• Trecho do texto:
------------------------------------------------------------

Maria Letícia Meira e Charles Meira remando a canoa no Rio de Contas em Porto Alegre - distrito de Maracás - BA. |
O rio de
Contas corta a cidade de Jequié, dividindo-a em duas partes. O centro fica do
lado esquerdo do seu leito, já o bairro do Mandacaru fica do lado direito. Sua
nascente está localizada na Serra do Tromba, entre os municípios de Piatã e Rio
de Contas, em plena Chapada Diamantina, de onde vem cortando vales, fazendas, lugarejos, povoados e
municípios de grande porte. Na época das chuvas havia, por várias vezes,
enchentes que invadiam o que encontrava pela frente. Atualmente, com a
construção de uma grande barragem, foi possível controlar o nível das águas,
diminuindo com isso o perigo de constantes enchentes. O represamento das águas
atingiu uma distância de 72 km, que na época fez desaparecer muitos povoados
que ficavam próximos das suas margens.

------------------------------------------------------------

• Tarefa curta:
Dê continuidade ao texto sobre o rio de Contas, começando logo depois da última frase.

------------------------------------------------------------

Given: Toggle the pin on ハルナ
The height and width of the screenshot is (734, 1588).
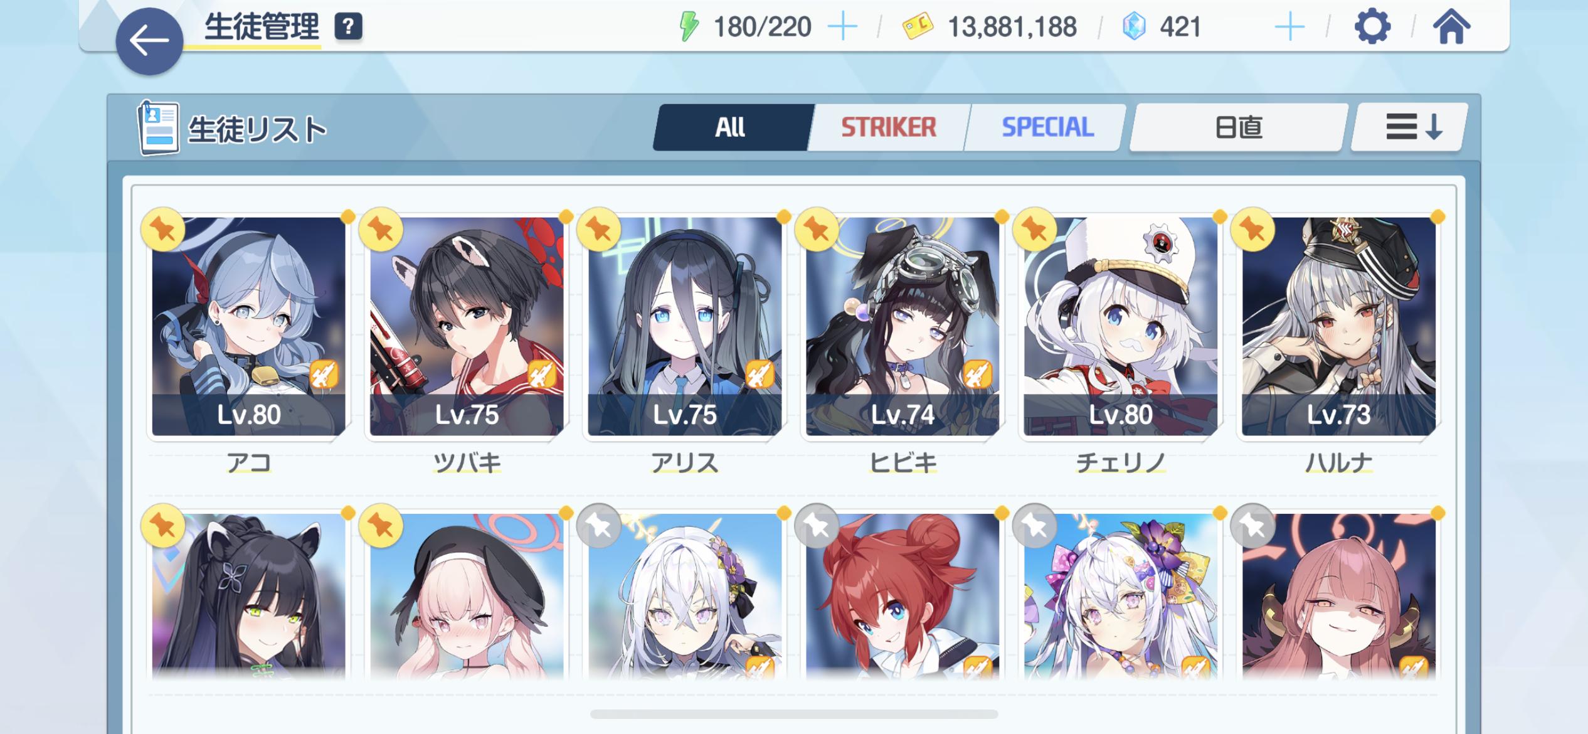Looking at the screenshot, I should click(1253, 230).
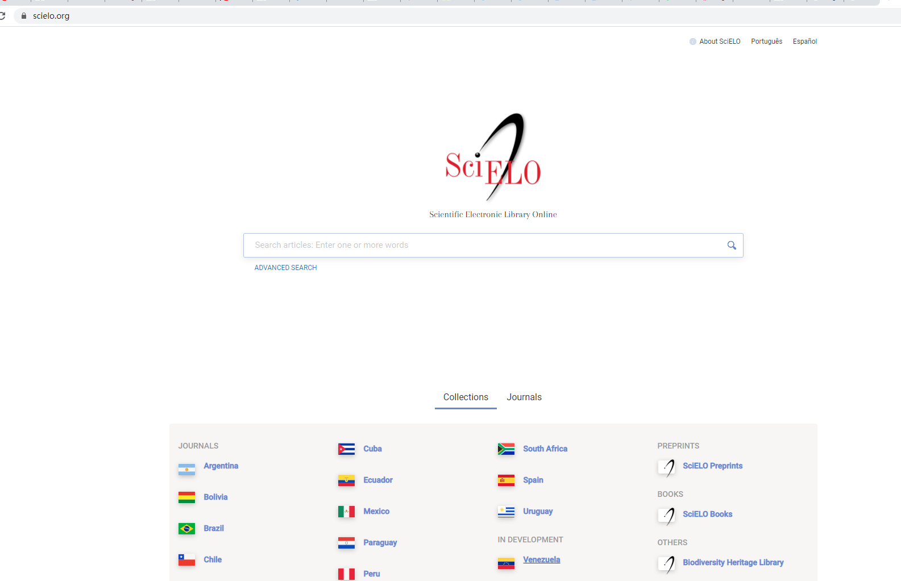Open the Advanced Search link
The image size is (901, 581).
[x=285, y=268]
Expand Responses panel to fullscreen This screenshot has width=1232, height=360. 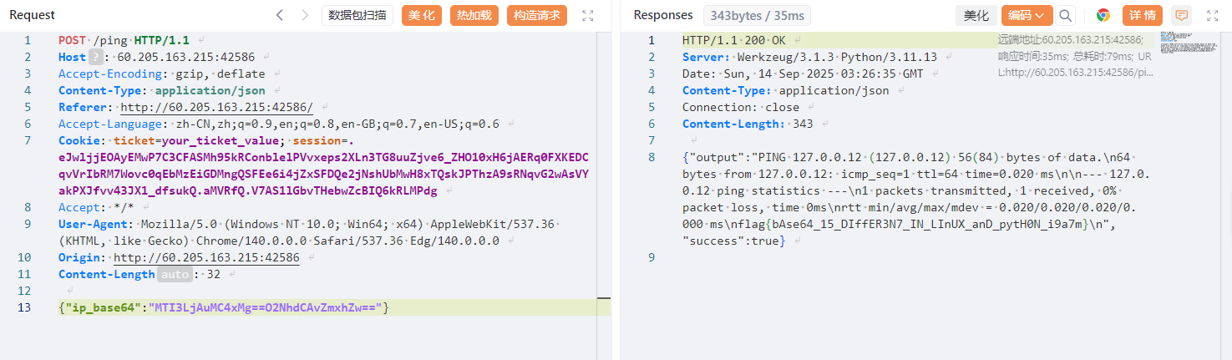tap(1212, 15)
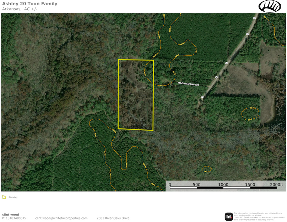Open the clint.wood@whitetailproperties.com email link

61,218
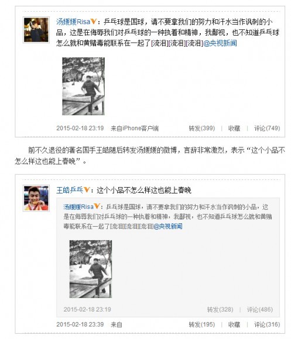The image size is (291, 339).
Task: Enlarge ping-pong photo thumbnail in quoted post
Action: click(91, 269)
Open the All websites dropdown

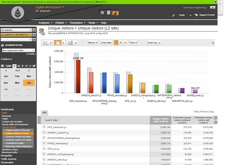point(16,30)
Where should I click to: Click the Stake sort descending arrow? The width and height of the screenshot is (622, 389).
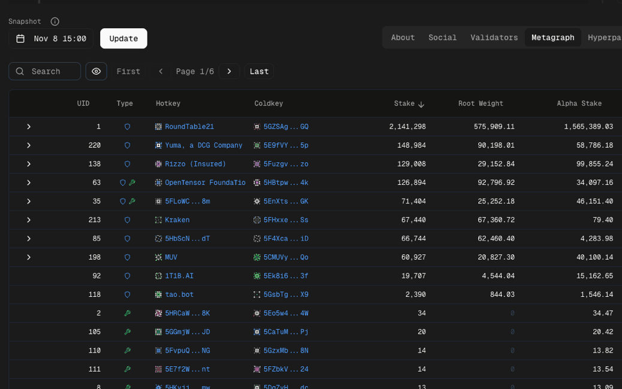421,104
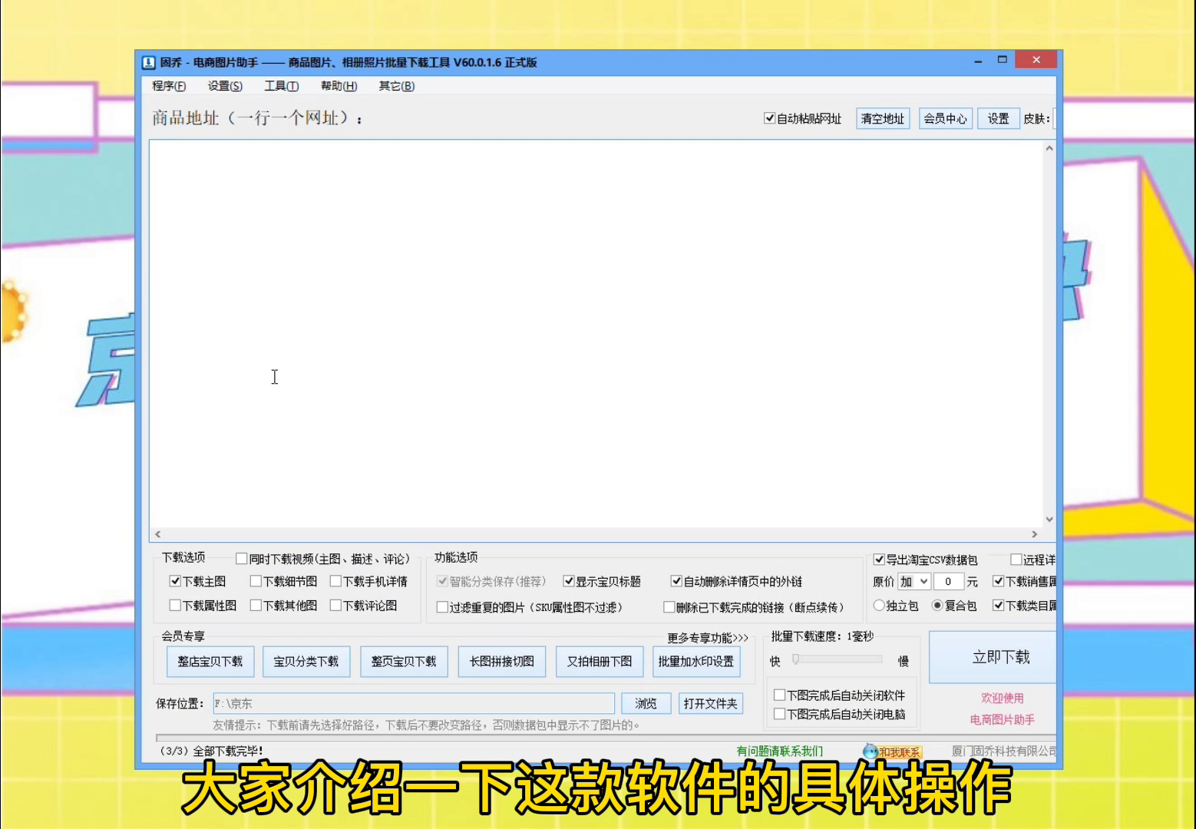Expand 更多专享功能>>> link
This screenshot has height=829, width=1196.
click(707, 638)
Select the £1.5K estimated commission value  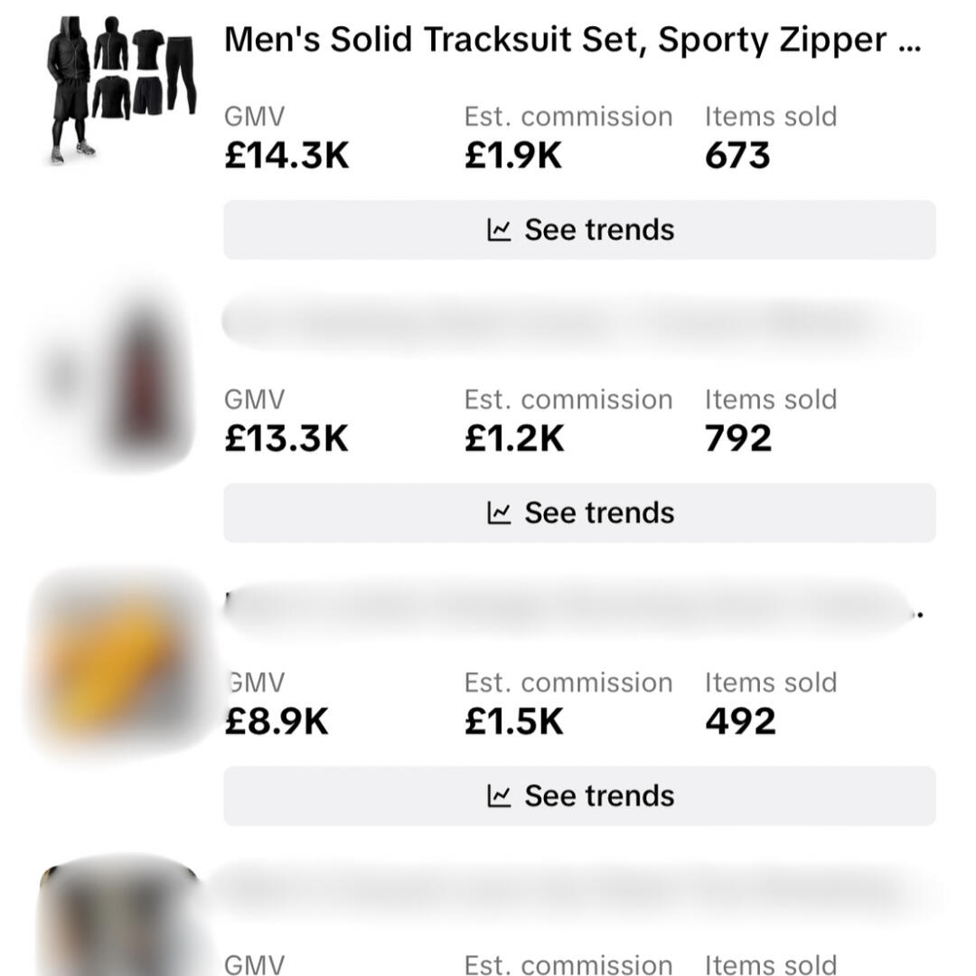click(513, 722)
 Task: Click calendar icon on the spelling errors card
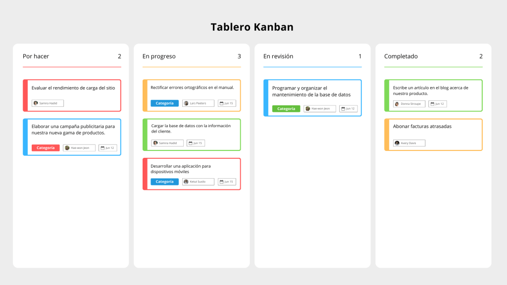pyautogui.click(x=221, y=103)
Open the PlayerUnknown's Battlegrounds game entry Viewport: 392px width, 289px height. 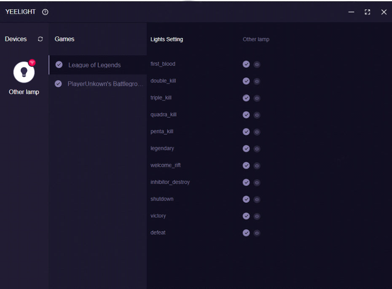[x=105, y=84]
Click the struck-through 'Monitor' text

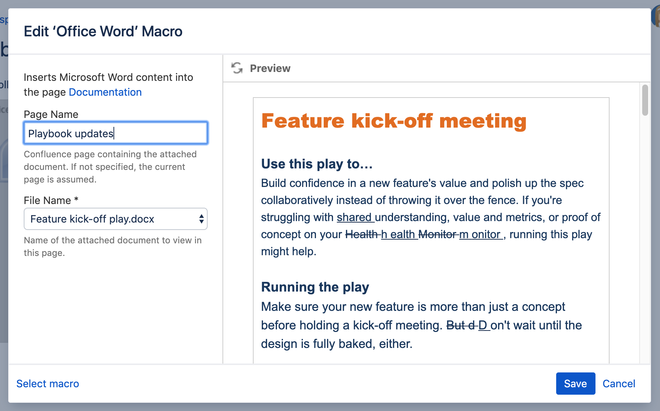click(x=437, y=234)
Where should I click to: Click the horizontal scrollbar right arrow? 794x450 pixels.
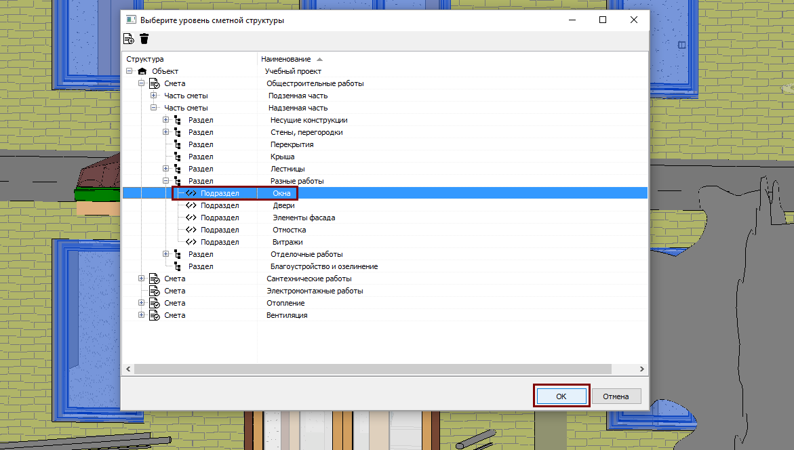click(x=641, y=369)
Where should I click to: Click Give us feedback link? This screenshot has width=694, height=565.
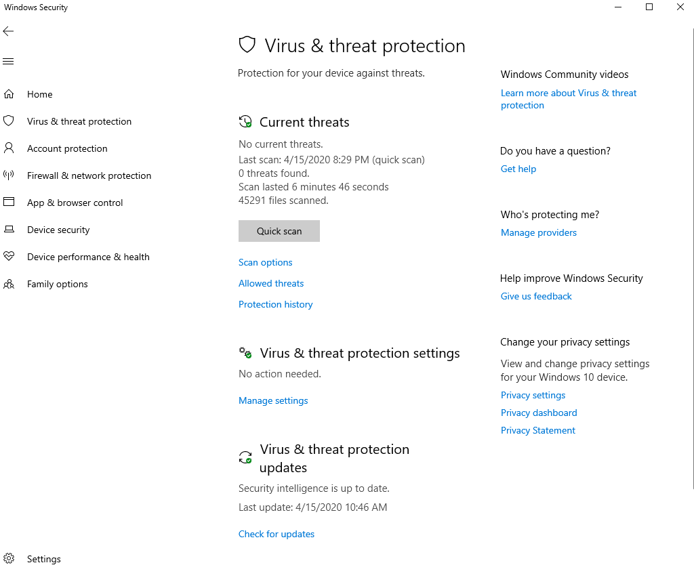(x=536, y=296)
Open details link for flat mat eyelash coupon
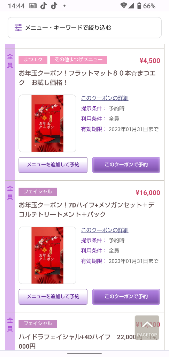The height and width of the screenshot is (357, 169). [x=105, y=98]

------------------------------------------------------------

• Resposta abaixo:
A
história do município de Jequié mostra que pessoas importantes habitaram
naquela região. José Marques da Silva, mais conhecido como Zezinho dos Laços,
foi uma delas, um famoso chefe de jagunços. Deixou como herdeiros alguns filhos
que continuaram morando naquele belo lugar chamado Porto Alegre.
Nas férias
escolares, os filhos e netos do seu Randulfo, apelidado de Duca de Porto Alegre,
filho de José Marques da Silva, vinham de Jequié para gozar aqueles dias no
pequeno paraíso.
Casa de Randulfo Marques da Silva (Duca) - Porto Alegre - Distrito de Maracás - BA.)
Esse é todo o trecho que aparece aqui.